Ce moyen de nullité n'est pas fondé.
1-3 Le défaut de pouvoir du signataire de la contrainte
Au visa de l'article R 122-3 (alinéa 8) du code de la sécurité sociale, l'appelant soutient que si le directeur d'une URSSAF d'Aquitaine peut déléguer sous sa responsabilité, une partie de ses pouvoirs à certains agents de l'organisme, en ce compris le pouvoir de signer une contrainte, le signataire doit justifier d'une délégation de pouvoir antérieure à la délivrance de la contrainte, ce qui ne serait pas le cas.
La seule affirmation que le signataire de la contrainte, n'aurait pas eu qualité pour procéder, ne permet pas de retenir que son signataire était dépourvu de la qualité requise pour décerner cet acte, et ce d'autant que l'URSSAF d'Aquitaine fait valoir que la contrainte a été signée par M. [C] [M], lequel était le directeur de la caisse RSI Aquitaine lors de l'émission de la contrainte, et avait donc toute qualité pour ce faire.

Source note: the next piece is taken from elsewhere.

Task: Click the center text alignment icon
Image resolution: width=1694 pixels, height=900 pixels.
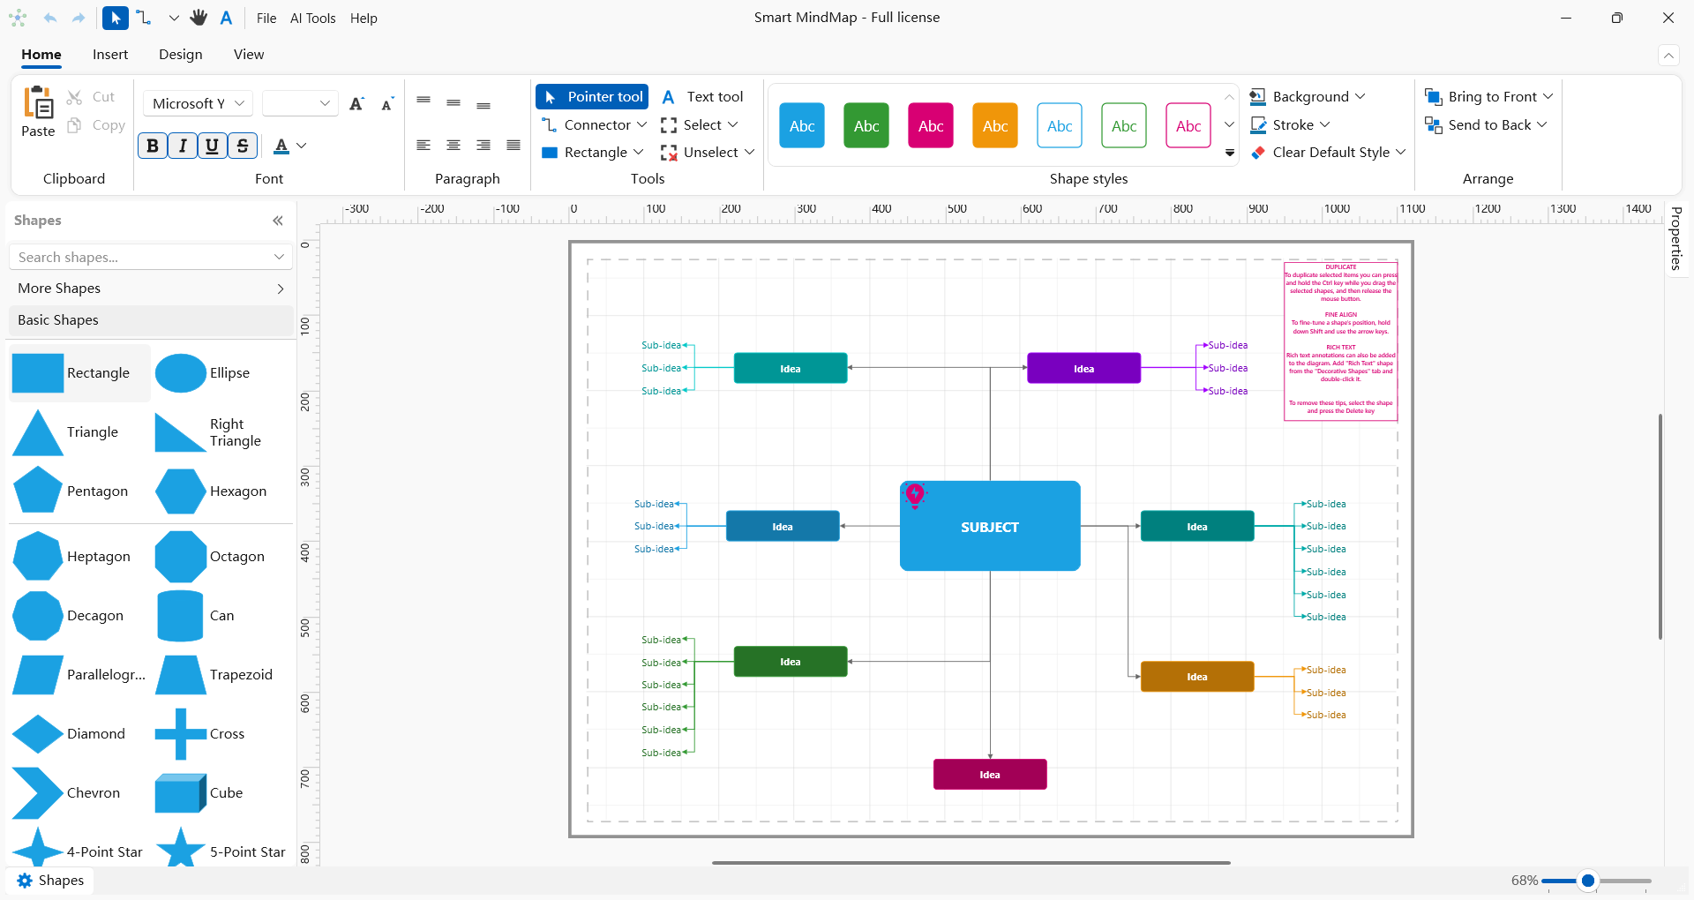Action: [x=453, y=146]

Ce moyen de nullité n'est pas fondé.
II/ Sur le caractère infondé de la créance
L'appelant fait valoir que les sommes litigieuses, ayant été entièrement réglées à l'URSSAF d'Aquitaine, il n'a pas compris l'objet des réclamations, et a le 24 novembre 2015, demandé à son cabinet d'expertise comptable, dont il soutient qu'il les avait déjà transmises « en temps voulu », de transmettre à l'organisme de recouvrement, les déclarations communes des revenus des années 2011 et 2012.

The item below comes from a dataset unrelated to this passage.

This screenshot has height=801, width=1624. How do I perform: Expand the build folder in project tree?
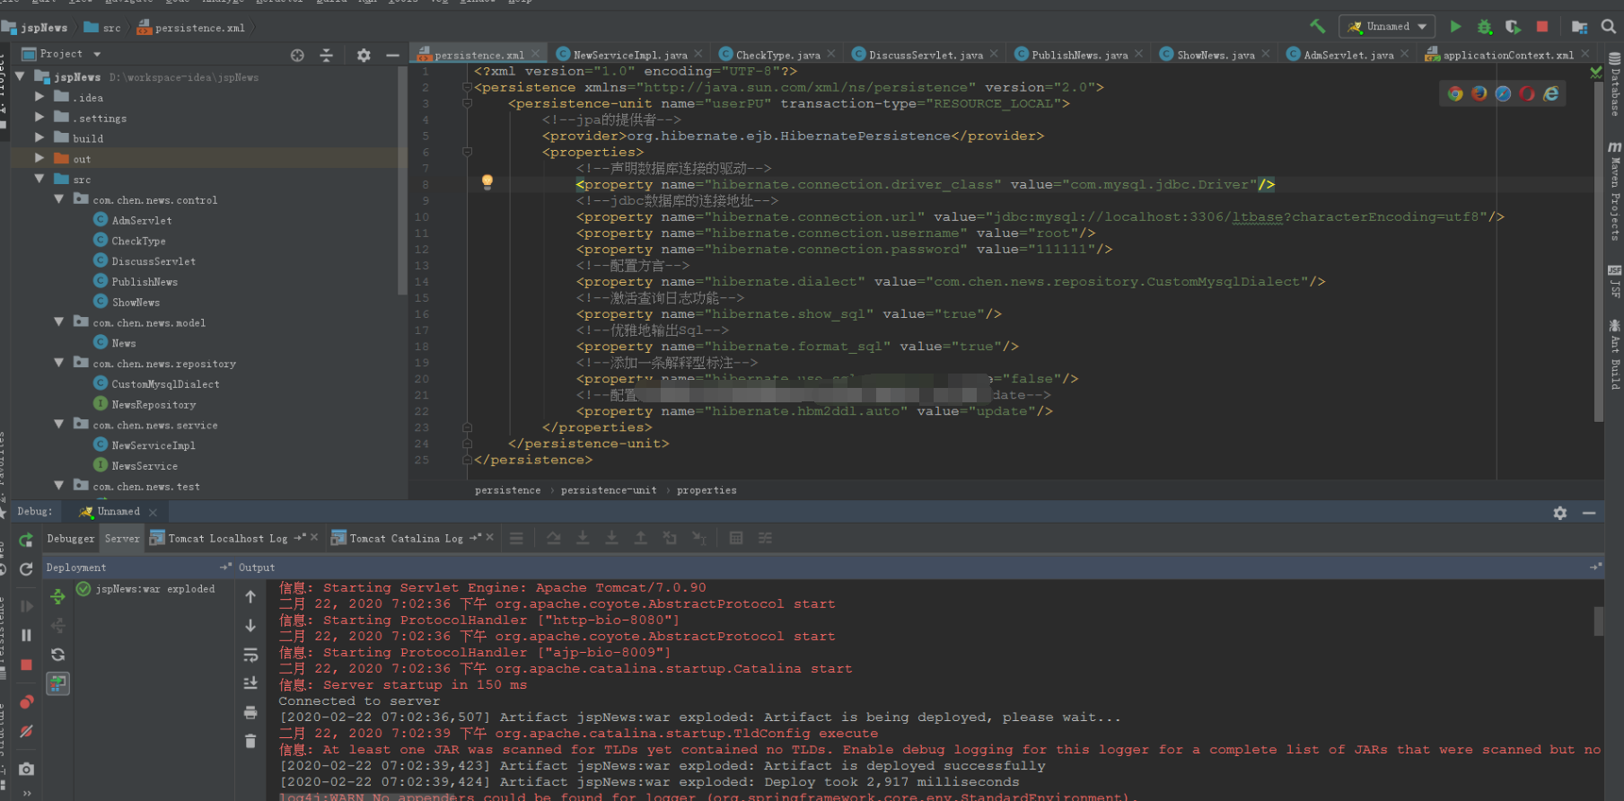pos(40,137)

Ces affirmations, sur la transmission en temps et en heure, des déclarations de revenus à l'URSSAF, sont confirmés par les courriers que lui a adressés l'URSSAF d'Aquitaine, les 8 octobre 2012, et 20 juin 2013, (produits sous sa pièce n°6), et par lesquels l'URSSAF d'Aquitaine reconnaît, dès avant l'émission de la mise en demeure et de la contrainte litigieuse, avoir reçu les revenus déclarés par le cotisant pour les années 2011 et 2012.
L'appelant justifie de même, pour la période litigieuse, du règlement régulier des appels de cotisations, par son cabinet d'expertise comptable, qui le confirme.
Ces éléments sont de nature à contredire la position de L'URSSAF d'Aquitaine, laquelle, si elle reconnaît que les cotisations appelées par la contrainte litigieuse, sont à ce jour soldées, fait valoir que les réclamations portées dans la contrainte, résultaient d'une taxation d'office, effectuée au vu de la carence de l'appelant, à avoir procédé à ses déclarations de revenus des années 2011et 2012.
Il se déduit de ces éléments, ainsi que le reconnaît l'URSSAF d'Aquitaine, que sa créance se trouve éteinte.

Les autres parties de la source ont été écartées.